Backwards compatibility

As a soft fork, older software will continue to operate without modification. Nodes that have not upgraded to support BIP 341 will see all taproot witness programs as anyone-can-spend scripts, and nodes that have upgraded to support BIP 341 and BIP 342 but not BIP 118 will simply treat any non-empty signature against a BIP 118 public key as valid. As such, nodes are strongly encourage to upgrade in order to fully validate signatures for the new public key type.

Non-upgraded wallets can receive and send bitcoin from non-upgraded and upgraded wallets using SegWit version 0 programs, traditional pay-to-pubkey-hash, etc. Depending on the implementation, non-upgraded wallets may be able to send to SegWit version 1 programs if they support sending to BIP350 Bech32m addresses and do not prevent the transaction from being broadcast due to considering the outputs non-standard.

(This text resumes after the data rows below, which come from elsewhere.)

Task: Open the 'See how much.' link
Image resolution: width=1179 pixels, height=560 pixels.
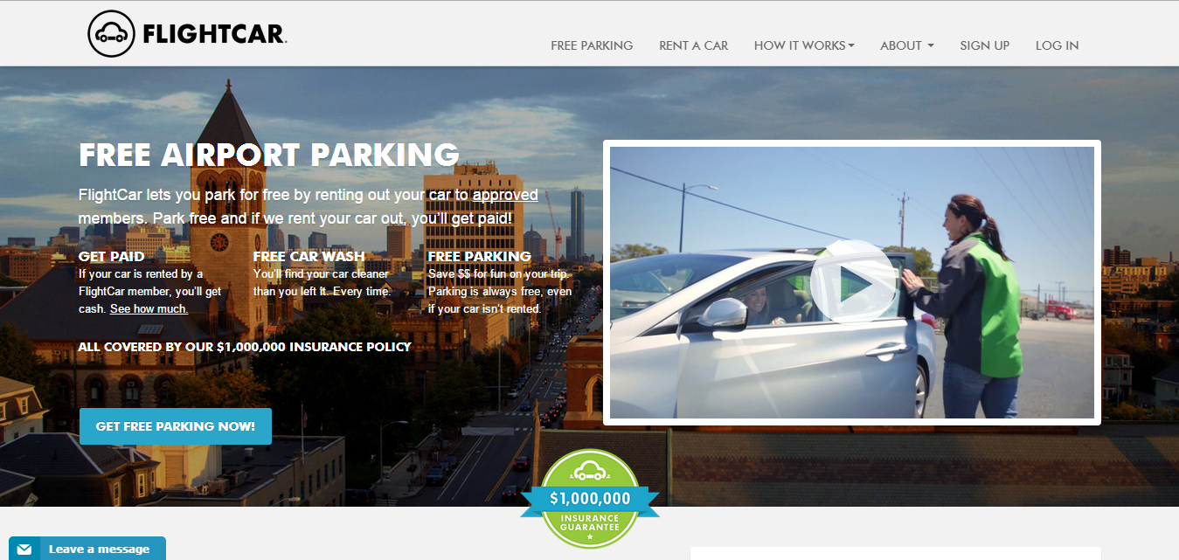Action: coord(149,309)
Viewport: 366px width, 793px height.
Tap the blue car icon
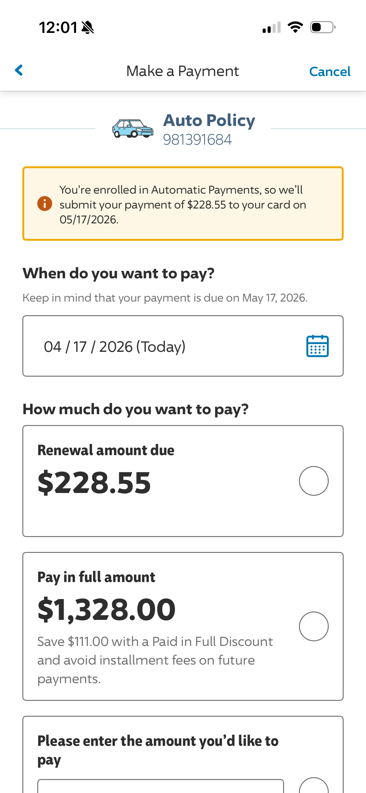133,128
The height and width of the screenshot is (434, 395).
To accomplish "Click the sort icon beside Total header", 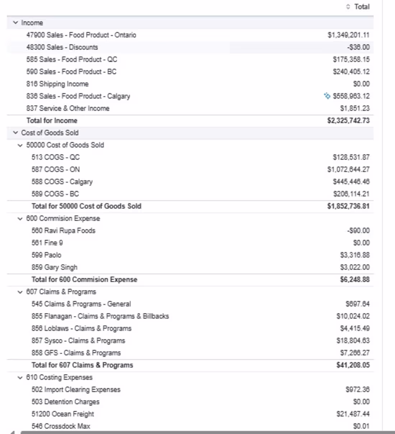I will [348, 6].
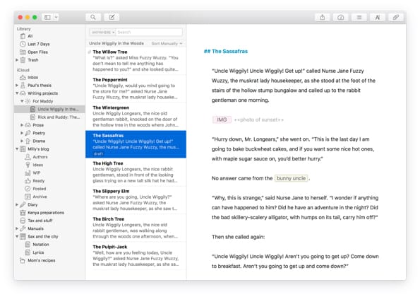Screen dimensions: 420x297
Task: Open the share/export toolbar icon
Action: [x=322, y=18]
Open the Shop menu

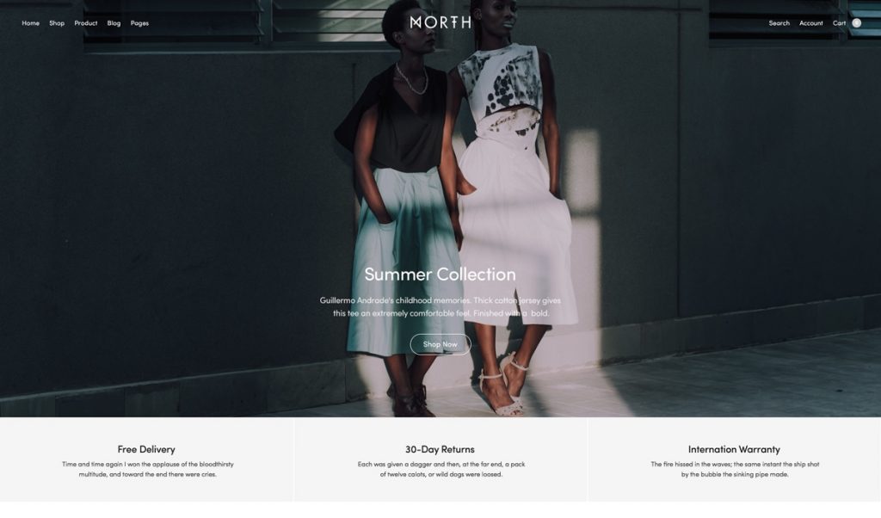tap(57, 23)
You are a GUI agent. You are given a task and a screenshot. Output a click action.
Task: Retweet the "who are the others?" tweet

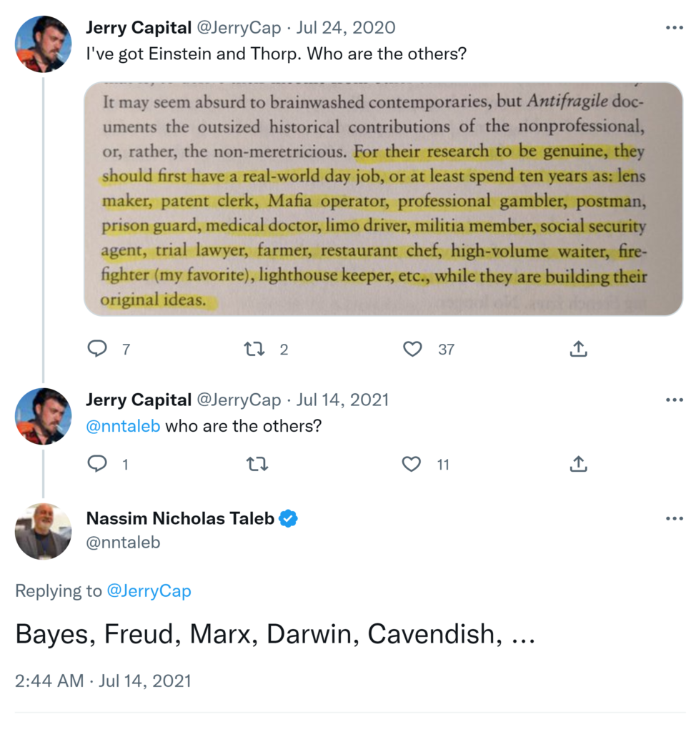click(x=257, y=465)
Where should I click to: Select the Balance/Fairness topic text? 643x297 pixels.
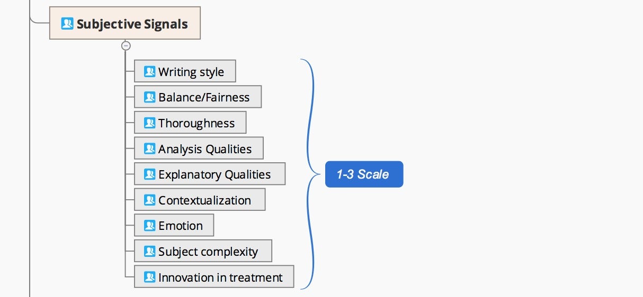[204, 97]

Apart from being based on Taproot rather than SegWit v0, the main differences to prior revisions of this BIP are:

  • The sighash flag has been renamed from "NOINPUT" to "ANYPREVOUT" to reflect that while any prevout may potentially be used with the signature, some aspects of the input are still committed to, namely the input nSequence value, and (optionally) the spending conditions and amount.
  • Previously NOINPUT would have worked for direct public key spends (assuming deployment was fleshed out in a way similar to BIP 141 P2WPKH and P2WSH), however this proposal only applies to signatures via tapscript, and not direct key path spends. This means that addresses must opt-in to the ability to be spent by a SIGHASH_ANYPREVOUT or SIGHASH_ANYPREVOUTANYSCRIPT signature by including an appropriate tapscript path when the address is created.
  • NOINPUT signatures do not commit to the output's spending conditions either via scriptPubKey or the redeem/witness script. This behaviour is preserved when SIGHASH_ANYPREVOUTANYSCRIPT is used, but when SIGHASH_ANYPREVOUT is used, the signature now commits to scriptPubKey and the tapscript.
  • NOINPUT signatures did commit to the input's amount. This behaviour is preserved when SIGHASH_ANYPREVOUT is used, but not when SIGHASH_ANYPREVOUTANYSCRIPT is used.
  • OP_CODESEPARATOR in script will affect both SIGHASH_ANYPREVOUT and SIGHASH_ANYPREVOUTANYSCRIPT signatures, whereas it would not have in the previous draft.


The SIGHASH_NOINPUT flag was first proposed by Joseph Poon in February 2016, after being mentioned in the original Lightning paper by Joseph Poon and Thaddeus Dryja. This document is the result of discussions with many people and had direct input from Greg Maxwell, Jonas Nick, Pieter Wuille and others.